Maarten Lankhorst maarten.lankhorst at linux.intel.com
Wed Jul 26 10:14:24 UTC 2023


Hey,

On 2023-07-22 00:21, Tejun Heo wrote:
> On Wed, Jul 12, 2023 at 12:46:04PM +0100, Tvrtko Ursulin wrote:
>>    $ cat drm.memory.stat
>>    card0 region=system total=12898304 shared=0 active=0 resident=12111872 purgeable=167936
>>    card0 region=stolen-system total=0 shared=0 active=0 resident=0 purgeable=0
>>
>> Data is generated on demand for simplicty of implementation ie. no running
>> totals are kept or accounted during migrations and such. Various
>> optimisations such as cheaper collection of data are possible but
>> deliberately left out for now.
>>
>> Overall, the feature is deemed to be useful to container orchestration
>> software (and manual management).
>>
>> Limits, either soft or hard, are not envisaged to be implemented on top of
>> this approach due on demand nature of collecting the stats.
> 
> So, yeah, if you want to add memory controls, we better think through how
> the fd ownership migration should work.
I've taken a look at the series, since I have been working on cgroup 
memory eviction.

The scheduling stuff will work for i915, since it has a purely software 
execlist scheduler, but I don't think it will work for GuC (firmware) 
scheduling or other drivers that use the generic drm scheduler.

For something like this,  you would probably want it to work inside the 
drm scheduler first. Presumably, this can be done by setting a weight on 
each runqueue, and perhaps adding a callback to update one for a running 
queue. Calculating the weights hierarchically might be fun..

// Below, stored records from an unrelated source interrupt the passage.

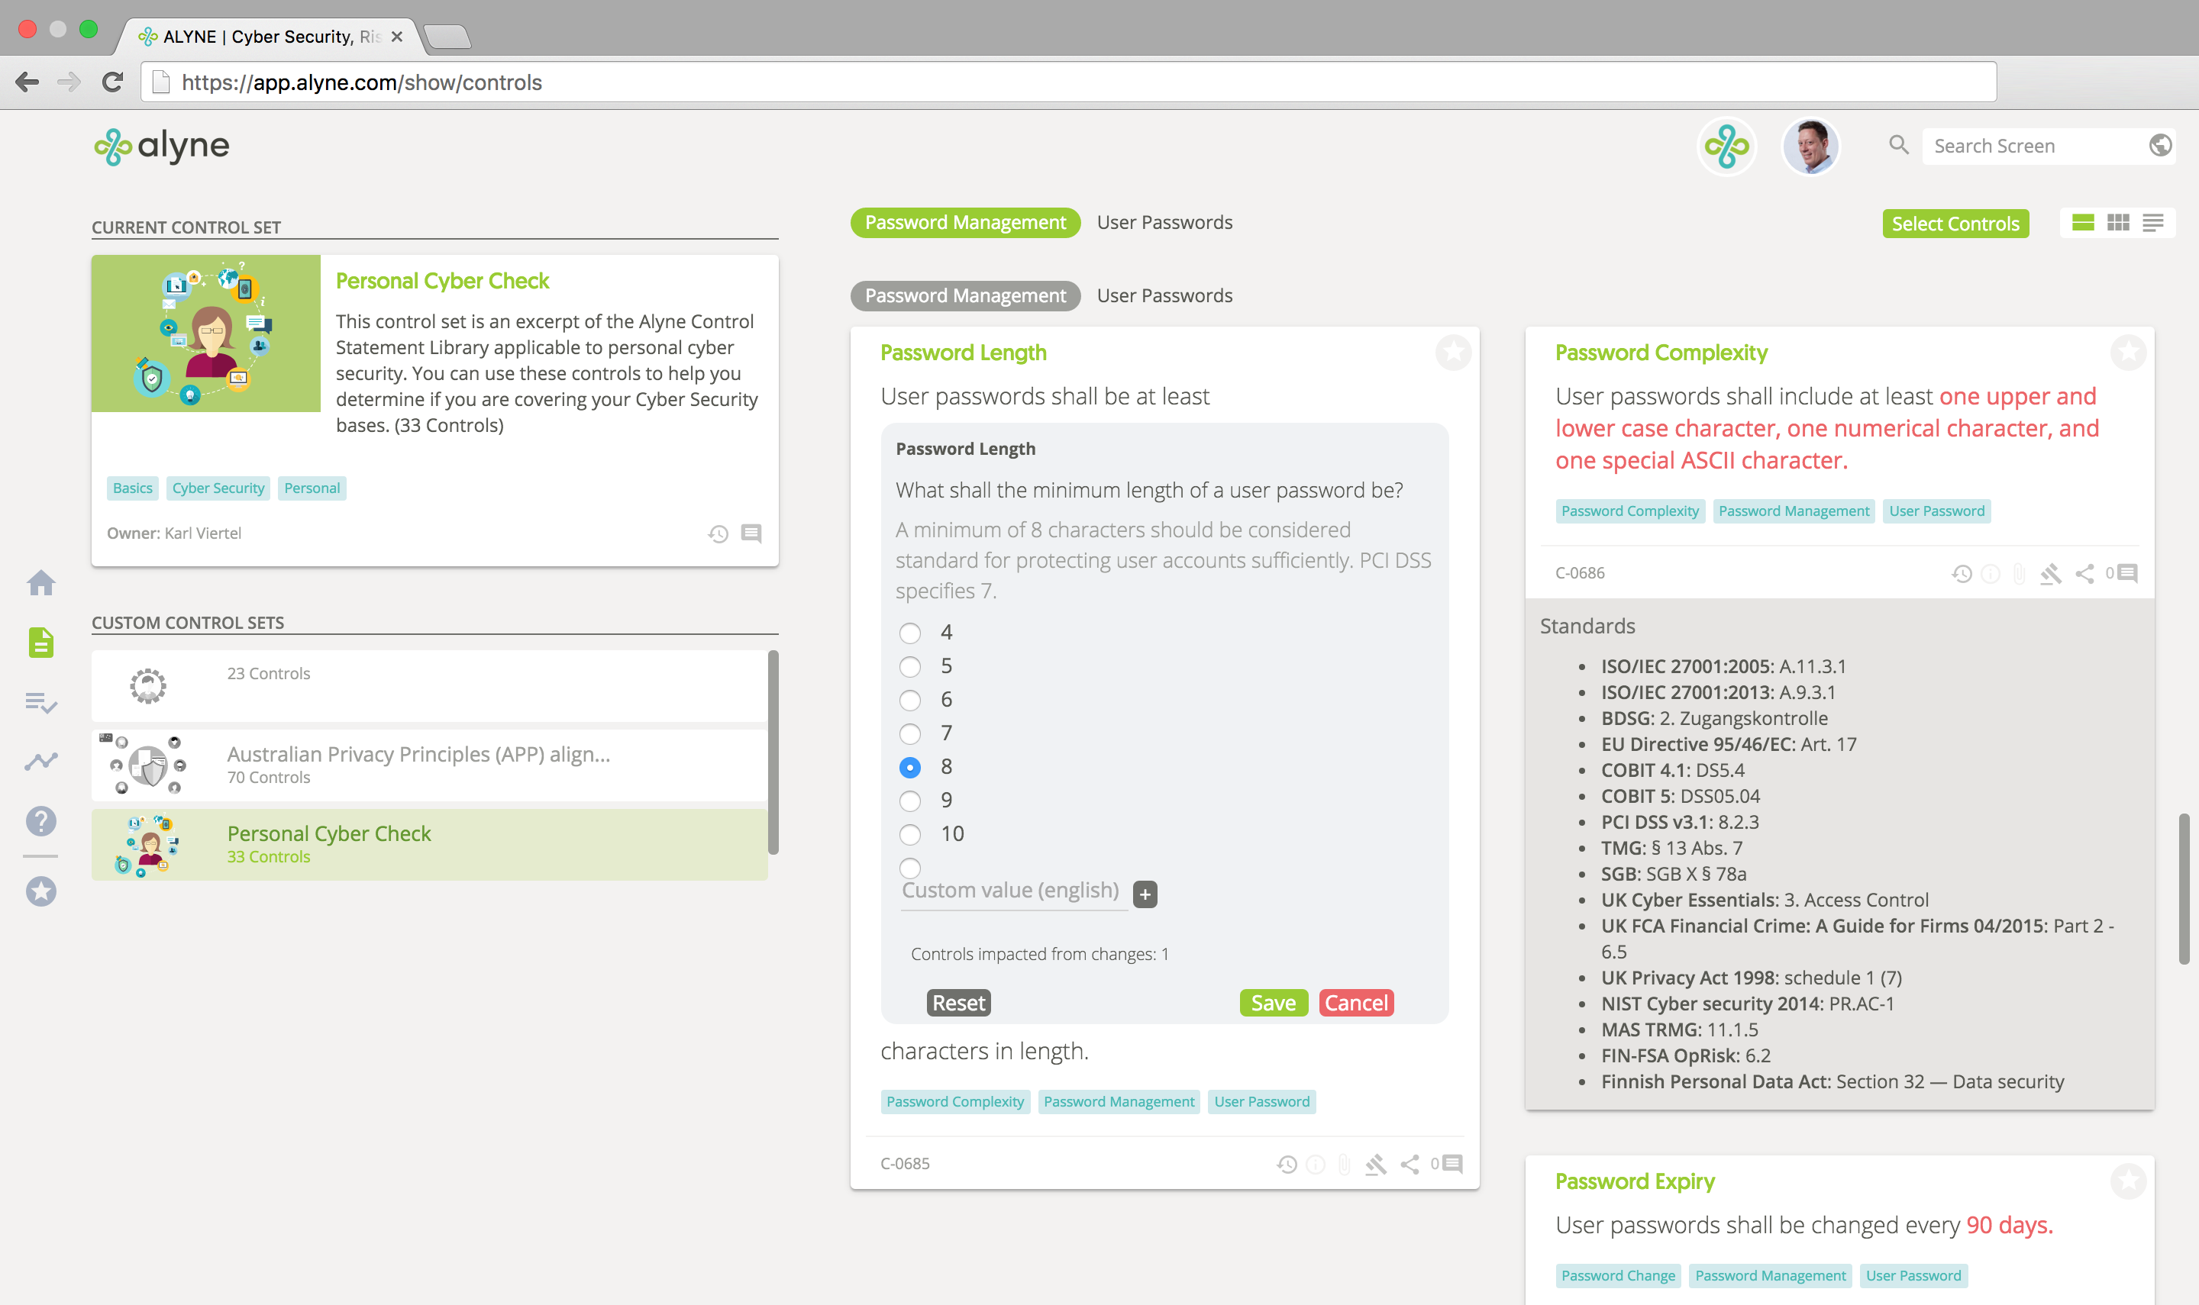Switch to grid view layout icon
Screen dimensions: 2199x1305
point(2118,223)
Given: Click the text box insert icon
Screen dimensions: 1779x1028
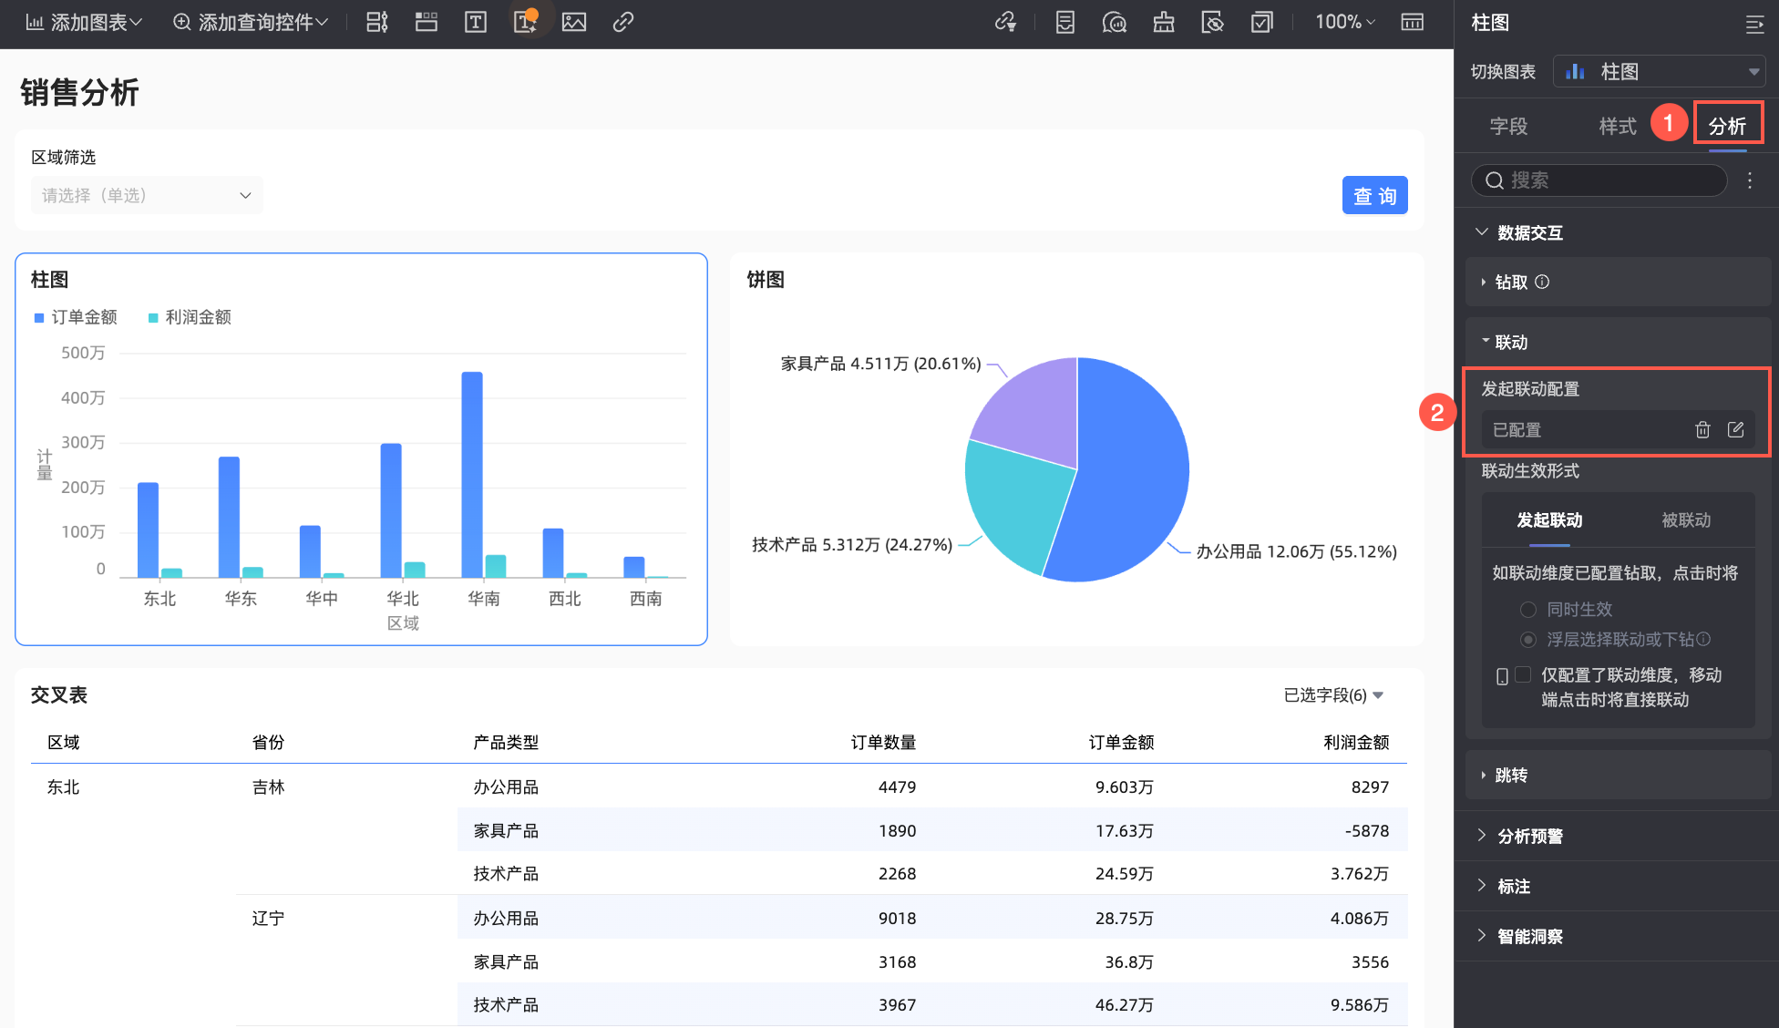Looking at the screenshot, I should coord(475,22).
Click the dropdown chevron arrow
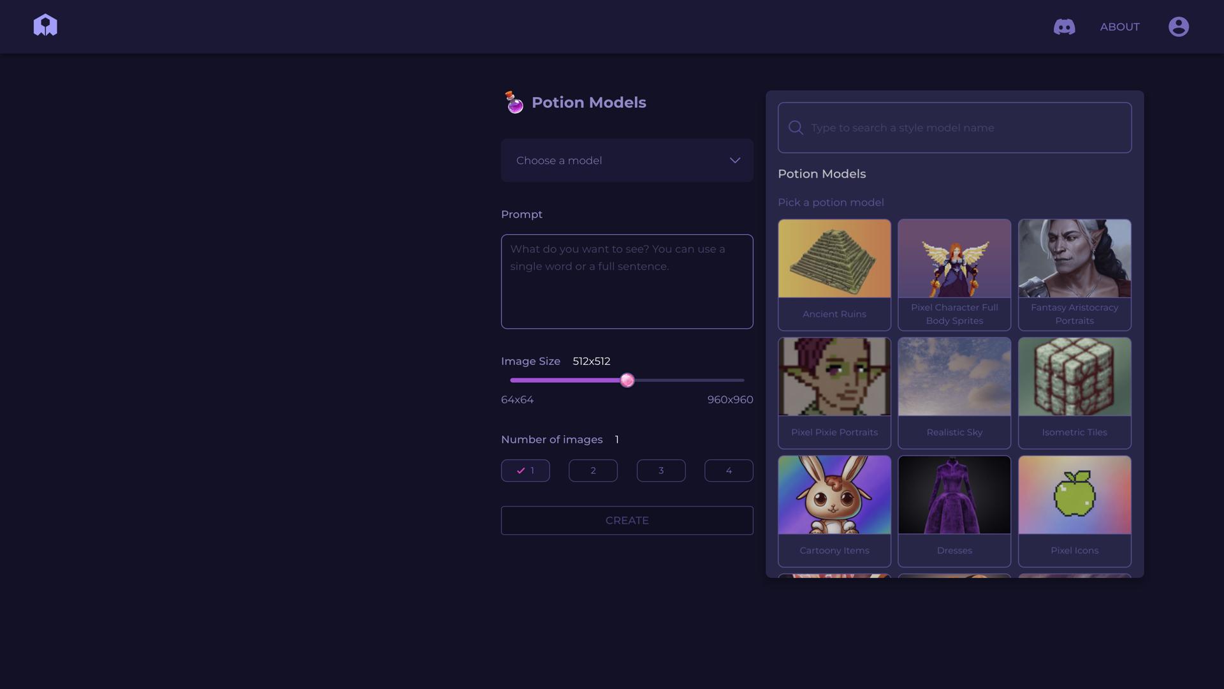 [x=734, y=161]
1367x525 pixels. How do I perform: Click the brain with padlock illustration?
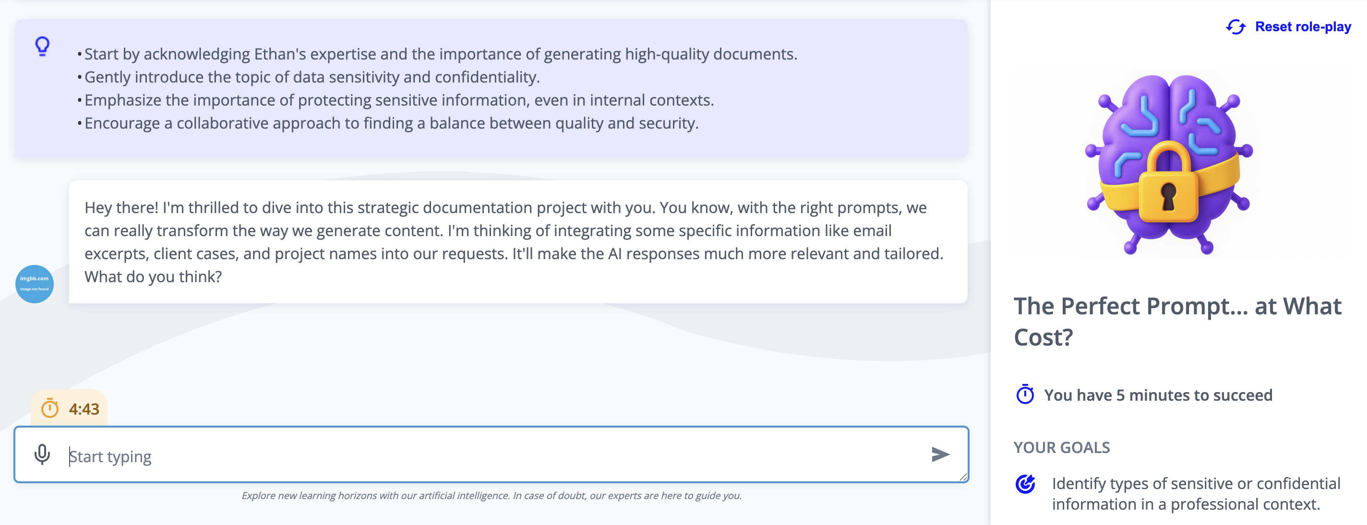(x=1169, y=164)
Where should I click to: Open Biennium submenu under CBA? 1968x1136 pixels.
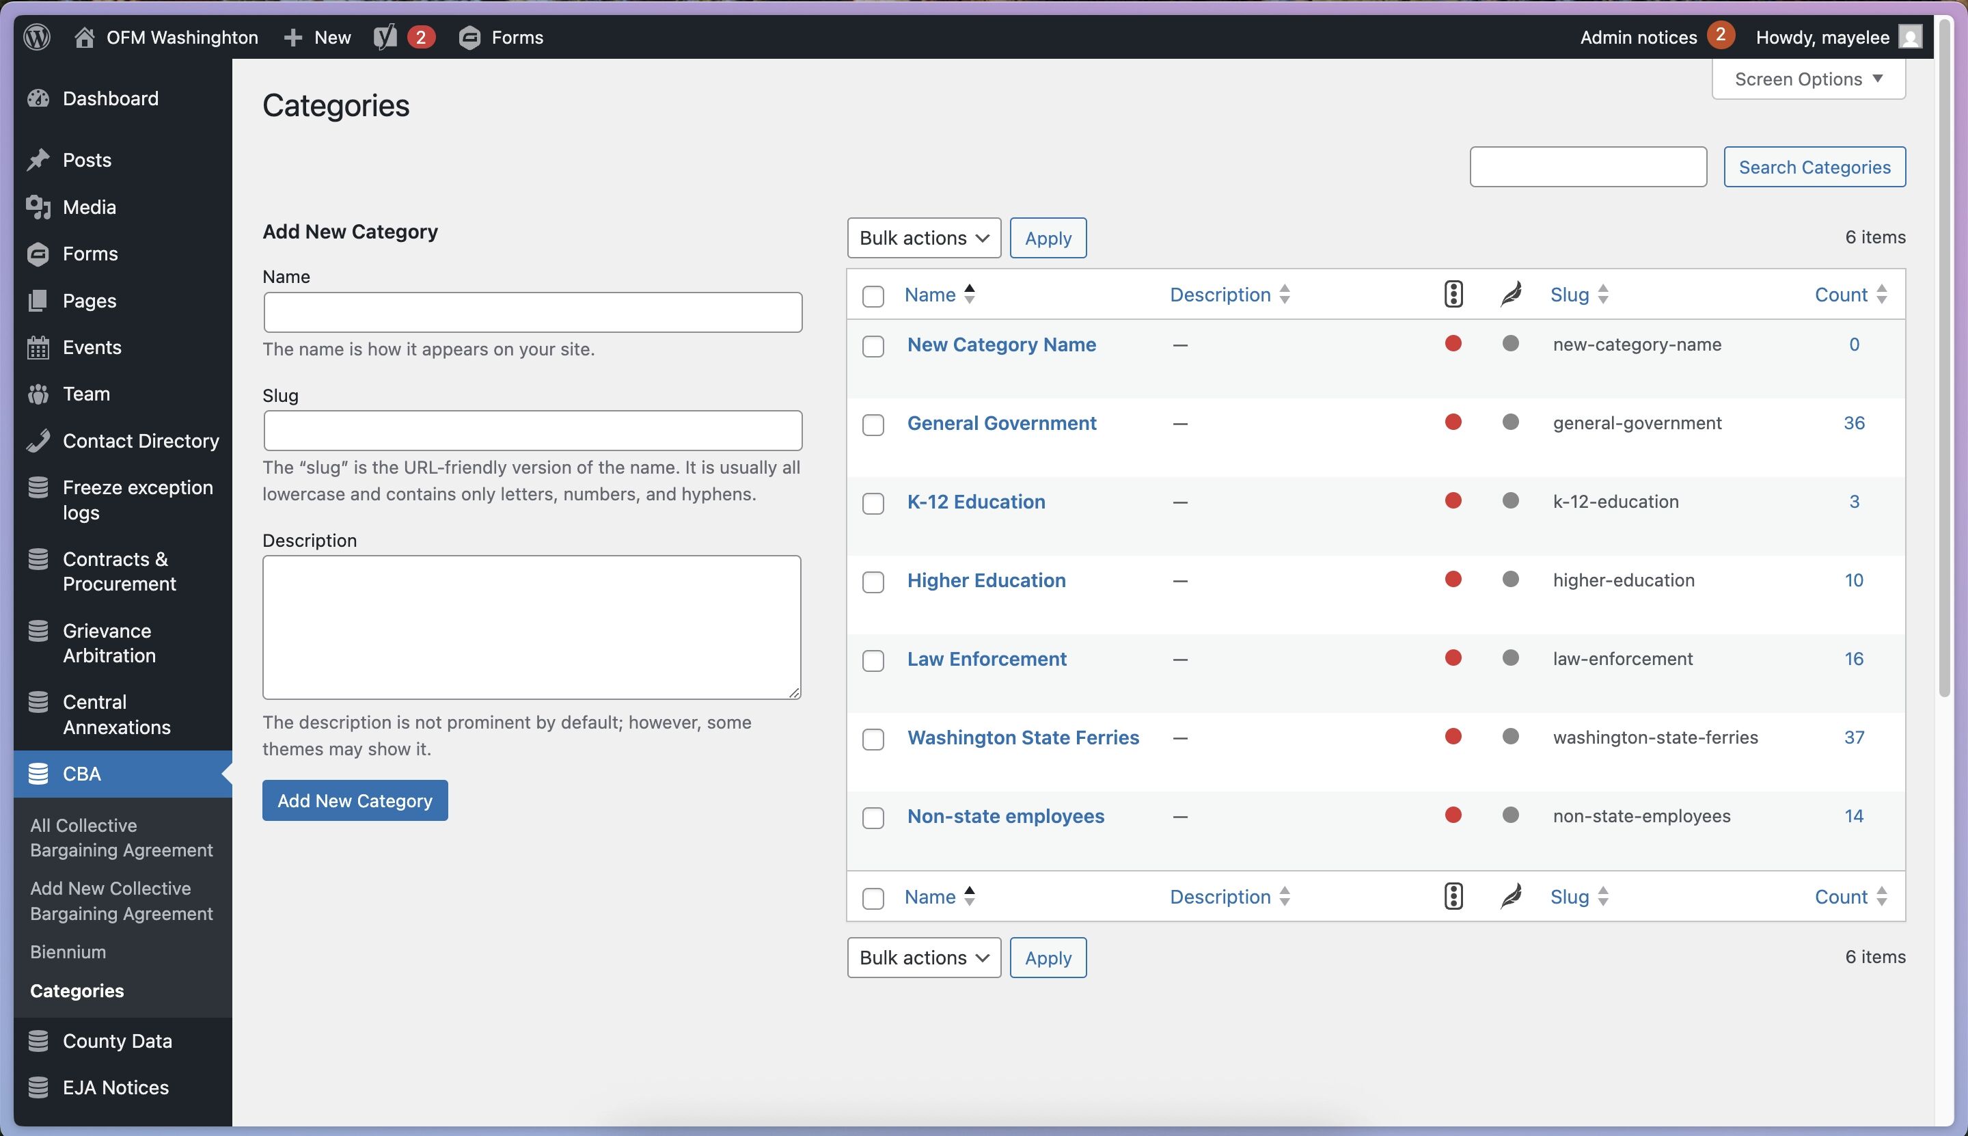(x=68, y=952)
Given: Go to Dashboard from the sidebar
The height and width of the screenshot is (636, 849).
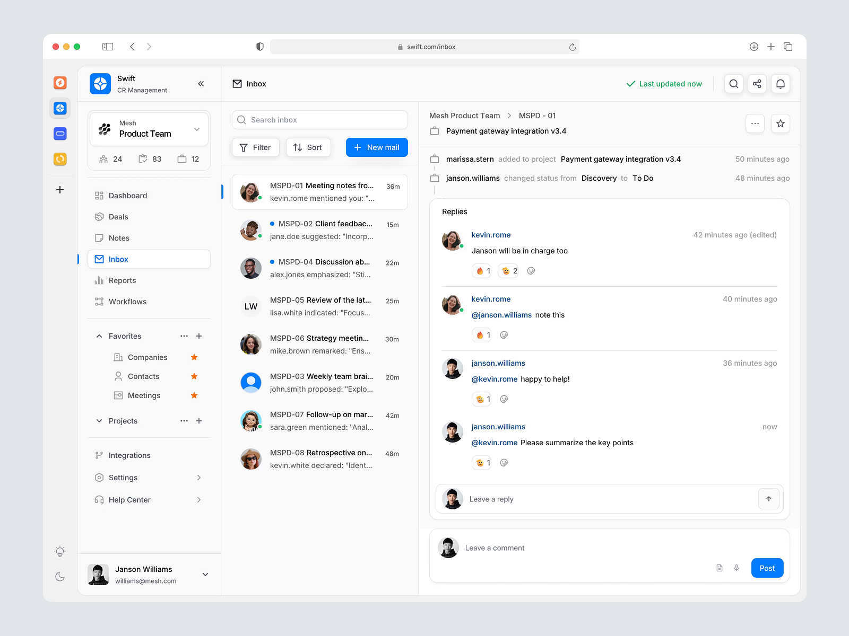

I have taken a look at how the rest of cgroup controllers change 
ownership when moved to a different cgroup, and the answer was: not at 
all. If we attempt to create the scheduler controls only on the first 
time the fd is used, you could probably get rid of all the tracking.
This can be done very easily with the drm scheduler.

WRT memory, I think the consensus is to track system memory like normal 
memory. Stolen memory doesn't need to be tracked. It's kernel only 
memory, used for internal bookkeeping  only.

The only time userspace can directly manipulate stolen memory, is by 
mapping the pinned initial framebuffer to its own address space. The 
only allocation it can do is when a framebuffer is displayed, and 
framebuffer compression creates some stolen memory. Userspace is not
aware of this though, and has no way to manipulate those contents.